Your task: An exact copy of the listing below is required.

══ Data provided ══

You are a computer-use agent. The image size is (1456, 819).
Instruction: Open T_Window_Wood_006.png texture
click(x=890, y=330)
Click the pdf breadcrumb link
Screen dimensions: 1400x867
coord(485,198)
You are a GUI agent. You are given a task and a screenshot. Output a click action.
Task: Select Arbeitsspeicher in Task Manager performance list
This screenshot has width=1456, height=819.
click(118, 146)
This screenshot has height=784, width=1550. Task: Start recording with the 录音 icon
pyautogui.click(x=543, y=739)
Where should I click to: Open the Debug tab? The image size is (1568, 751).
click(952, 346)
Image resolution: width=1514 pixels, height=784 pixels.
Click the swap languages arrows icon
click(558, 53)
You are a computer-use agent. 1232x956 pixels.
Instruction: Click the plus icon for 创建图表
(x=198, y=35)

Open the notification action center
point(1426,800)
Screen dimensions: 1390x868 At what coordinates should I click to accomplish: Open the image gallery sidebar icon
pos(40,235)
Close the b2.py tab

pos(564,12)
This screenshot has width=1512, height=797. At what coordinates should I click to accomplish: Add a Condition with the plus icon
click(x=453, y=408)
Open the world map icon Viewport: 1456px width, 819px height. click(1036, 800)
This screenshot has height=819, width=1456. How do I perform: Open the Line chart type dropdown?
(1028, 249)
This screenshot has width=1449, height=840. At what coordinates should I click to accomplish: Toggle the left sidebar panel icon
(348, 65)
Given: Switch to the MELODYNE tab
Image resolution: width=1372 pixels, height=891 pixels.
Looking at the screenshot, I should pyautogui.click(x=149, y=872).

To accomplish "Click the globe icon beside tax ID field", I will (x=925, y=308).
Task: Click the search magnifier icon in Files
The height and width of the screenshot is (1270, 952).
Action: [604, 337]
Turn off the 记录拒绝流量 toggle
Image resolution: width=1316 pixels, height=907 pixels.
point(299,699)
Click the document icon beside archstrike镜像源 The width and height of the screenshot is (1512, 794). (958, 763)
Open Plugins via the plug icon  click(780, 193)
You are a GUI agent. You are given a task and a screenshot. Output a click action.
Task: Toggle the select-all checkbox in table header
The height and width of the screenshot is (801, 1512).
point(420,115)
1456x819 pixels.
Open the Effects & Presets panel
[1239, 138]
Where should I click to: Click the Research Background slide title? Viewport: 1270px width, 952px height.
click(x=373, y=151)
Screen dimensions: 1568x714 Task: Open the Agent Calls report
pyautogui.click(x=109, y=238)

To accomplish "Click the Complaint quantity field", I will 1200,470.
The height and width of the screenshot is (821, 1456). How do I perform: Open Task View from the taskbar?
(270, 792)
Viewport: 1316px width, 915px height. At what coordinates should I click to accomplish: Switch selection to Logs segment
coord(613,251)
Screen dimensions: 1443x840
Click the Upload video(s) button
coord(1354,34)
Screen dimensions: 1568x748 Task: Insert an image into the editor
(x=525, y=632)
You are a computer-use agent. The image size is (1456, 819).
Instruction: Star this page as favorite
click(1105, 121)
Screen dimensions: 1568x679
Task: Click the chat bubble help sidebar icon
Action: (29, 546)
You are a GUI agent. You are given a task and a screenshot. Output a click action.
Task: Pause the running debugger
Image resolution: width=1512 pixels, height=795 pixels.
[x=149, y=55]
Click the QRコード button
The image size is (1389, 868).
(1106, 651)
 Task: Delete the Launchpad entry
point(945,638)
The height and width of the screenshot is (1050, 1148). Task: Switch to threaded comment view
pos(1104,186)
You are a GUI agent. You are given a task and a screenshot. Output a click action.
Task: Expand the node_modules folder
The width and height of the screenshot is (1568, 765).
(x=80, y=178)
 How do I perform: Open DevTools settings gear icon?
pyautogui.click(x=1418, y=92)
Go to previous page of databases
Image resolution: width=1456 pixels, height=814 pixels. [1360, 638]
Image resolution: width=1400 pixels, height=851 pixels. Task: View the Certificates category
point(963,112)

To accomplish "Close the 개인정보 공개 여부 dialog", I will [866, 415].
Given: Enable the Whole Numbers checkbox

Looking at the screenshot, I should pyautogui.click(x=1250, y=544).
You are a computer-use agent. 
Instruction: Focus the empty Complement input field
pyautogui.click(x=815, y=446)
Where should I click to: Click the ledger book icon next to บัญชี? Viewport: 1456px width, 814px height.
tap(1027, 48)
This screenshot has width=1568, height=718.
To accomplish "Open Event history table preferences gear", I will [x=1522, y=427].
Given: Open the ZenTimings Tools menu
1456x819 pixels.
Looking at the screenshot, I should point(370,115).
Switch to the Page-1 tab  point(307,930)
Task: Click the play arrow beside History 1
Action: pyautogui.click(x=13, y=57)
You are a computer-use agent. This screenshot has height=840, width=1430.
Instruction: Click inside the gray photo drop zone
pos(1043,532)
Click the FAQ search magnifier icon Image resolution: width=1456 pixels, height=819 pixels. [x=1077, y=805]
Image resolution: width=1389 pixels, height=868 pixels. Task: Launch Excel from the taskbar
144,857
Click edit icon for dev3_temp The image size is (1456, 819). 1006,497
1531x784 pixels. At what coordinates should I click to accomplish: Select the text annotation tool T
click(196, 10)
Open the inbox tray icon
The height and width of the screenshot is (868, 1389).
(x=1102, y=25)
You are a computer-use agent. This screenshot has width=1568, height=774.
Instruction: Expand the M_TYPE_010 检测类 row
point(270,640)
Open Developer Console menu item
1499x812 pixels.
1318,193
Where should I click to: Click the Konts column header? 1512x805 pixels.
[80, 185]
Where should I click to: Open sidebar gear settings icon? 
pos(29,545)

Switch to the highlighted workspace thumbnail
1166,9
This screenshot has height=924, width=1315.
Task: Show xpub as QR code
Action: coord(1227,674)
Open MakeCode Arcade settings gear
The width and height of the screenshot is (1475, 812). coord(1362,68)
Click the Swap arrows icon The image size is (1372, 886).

═══

Task solution:
You are a computer-use agent. The image size is (1456, 819).
Instruction: Open T_Window_Wood_006.png texture
click(x=890, y=330)
Click the pdf breadcrumb link
Screen dimensions: 1400x867
coord(485,198)
You are a GUI agent. You are given a task and a screenshot. Output a click action.
Task: Select Arbeitsspeicher in Task Manager performance list
This screenshot has width=1456, height=819.
click(118, 146)
This screenshot has height=784, width=1550. Task: Start recording with the 录音 icon
pyautogui.click(x=543, y=739)
Where should I click to: Open the Debug tab? The image size is (1568, 751).
click(952, 346)
Image resolution: width=1514 pixels, height=784 pixels.
Click the swap languages arrows icon
click(558, 53)
You are a computer-use agent. 1232x956 pixels.
Instruction: Click the plus icon for 创建图表
(x=198, y=35)

Open the notification action center
point(1426,800)
Screen dimensions: 1390x868 At what coordinates should I click to accomplish: Open the image gallery sidebar icon
pos(40,235)
Close the b2.py tab

pos(564,12)
This screenshot has width=1512, height=797. At what coordinates should I click to accomplish: Add a Condition with the plus icon
click(x=453, y=408)
Open the world map icon Viewport: 1456px width, 819px height. click(1036, 800)
This screenshot has height=819, width=1456. How do I perform: Open the Line chart type dropdown?
(1028, 249)
This screenshot has width=1449, height=840. At what coordinates should I click to accomplish: Toggle the left sidebar panel icon
(348, 65)
Given: Switch to the MELODYNE tab
Image resolution: width=1372 pixels, height=891 pixels.
Looking at the screenshot, I should pyautogui.click(x=149, y=872).

To accomplish "Click the globe icon beside tax ID field", I will (x=925, y=308).
Task: Click the search magnifier icon in Files
The height and width of the screenshot is (1270, 952).
Action: [604, 337]
Turn off the 记录拒绝流量 toggle
Image resolution: width=1316 pixels, height=907 pixels.
point(299,699)
Click the document icon beside archstrike镜像源 The width and height of the screenshot is (1512, 794). (958, 763)
Open Plugins via the plug icon  click(780, 193)
You are a GUI agent. You are given a task and a screenshot. Output a click action.
Task: Toggle the select-all checkbox in table header
The height and width of the screenshot is (801, 1512).
point(420,115)
1456x819 pixels.
Open the Effects & Presets panel
[1239, 138]
Where should I click to: Click the Research Background slide title? Viewport: 1270px width, 952px height.
click(x=373, y=151)
Screen dimensions: 1568x714 Task: Open the Agent Calls report
pyautogui.click(x=109, y=238)

To accomplish "Click the Complaint quantity field", I will 1200,470.
The height and width of the screenshot is (821, 1456). How do I perform: Open Task View from the taskbar?
(270, 792)
Viewport: 1316px width, 915px height. At what coordinates should I click to accomplish: Switch selection to Logs segment
coord(613,251)
Screen dimensions: 1443x840
Click the Upload video(s) button
coord(1354,34)
Screen dimensions: 1568x748 Task: Insert an image into the editor
(x=525, y=632)
You are a computer-use agent. The image size is (1456, 819).
Instruction: Star this page as favorite
click(1105, 121)
Screen dimensions: 1568x679
Task: Click the chat bubble help sidebar icon
Action: (29, 546)
You are a GUI agent. You are given a task and a screenshot. Output a click action.
Task: Pause the running debugger
Image resolution: width=1512 pixels, height=795 pixels.
[x=149, y=55]
Click the QRコード button
The image size is (1389, 868).
(1106, 651)
 Task: Delete the Launchpad entry
point(945,638)
The height and width of the screenshot is (1050, 1148). Task: Switch to threaded comment view
pos(1104,186)
You are a GUI agent. You are given a task and a screenshot. Output a click action.
Task: Expand the node_modules folder
The width and height of the screenshot is (1568, 765).
(x=80, y=178)
 How do I perform: Open DevTools settings gear icon?
pyautogui.click(x=1418, y=92)
Go to previous page of databases
Image resolution: width=1456 pixels, height=814 pixels. [1360, 638]
Image resolution: width=1400 pixels, height=851 pixels. Task: View the Certificates category
point(963,112)

To accomplish "Close the 개인정보 공개 여부 dialog", I will [866, 415].
Given: Enable the Whole Numbers checkbox

Looking at the screenshot, I should pyautogui.click(x=1250, y=544).
You are a computer-use agent. 
Instruction: Focus the empty Complement input field
pyautogui.click(x=815, y=446)
Where should I click to: Click the ledger book icon next to บัญชี? Viewport: 1456px width, 814px height.
tap(1027, 48)
This screenshot has width=1568, height=718.
To accomplish "Open Event history table preferences gear", I will [x=1522, y=427].
Given: Open the ZenTimings Tools menu
1456x819 pixels.
Looking at the screenshot, I should point(370,115).
Switch to the Page-1 tab  point(307,930)
Task: Click the play arrow beside History 1
Action: pyautogui.click(x=13, y=57)
You are a computer-use agent. This screenshot has height=840, width=1430.
Instruction: Click inside the gray photo drop zone
pos(1043,532)
Click the FAQ search magnifier icon Image resolution: width=1456 pixels, height=819 pixels. [x=1077, y=805]
Image resolution: width=1389 pixels, height=868 pixels. Task: Launch Excel from the taskbar
144,857
Click edit icon for dev3_temp The image size is (1456, 819). 1006,497
1531x784 pixels. At what coordinates should I click to accomplish: Select the text annotation tool T
click(196, 10)
Open the inbox tray icon
The height and width of the screenshot is (868, 1389).
(x=1102, y=25)
You are a computer-use agent. This screenshot has width=1568, height=774.
Instruction: Expand the M_TYPE_010 检测类 row
point(270,640)
Open Developer Console menu item
1499x812 pixels.
1318,193
Where should I click to: Click the Konts column header? 1512x805 pixels.
[80, 185]
Where should I click to: Open sidebar gear settings icon? 
pos(29,545)

Switch to the highlighted workspace thumbnail
1166,9
This screenshot has height=924, width=1315.
Task: Show xpub as QR code
Action: coord(1227,674)
Open MakeCode Arcade settings gear
The width and height of the screenshot is (1475, 812). coord(1362,68)
Click the Swap arrows icon The image size is (1372, 886).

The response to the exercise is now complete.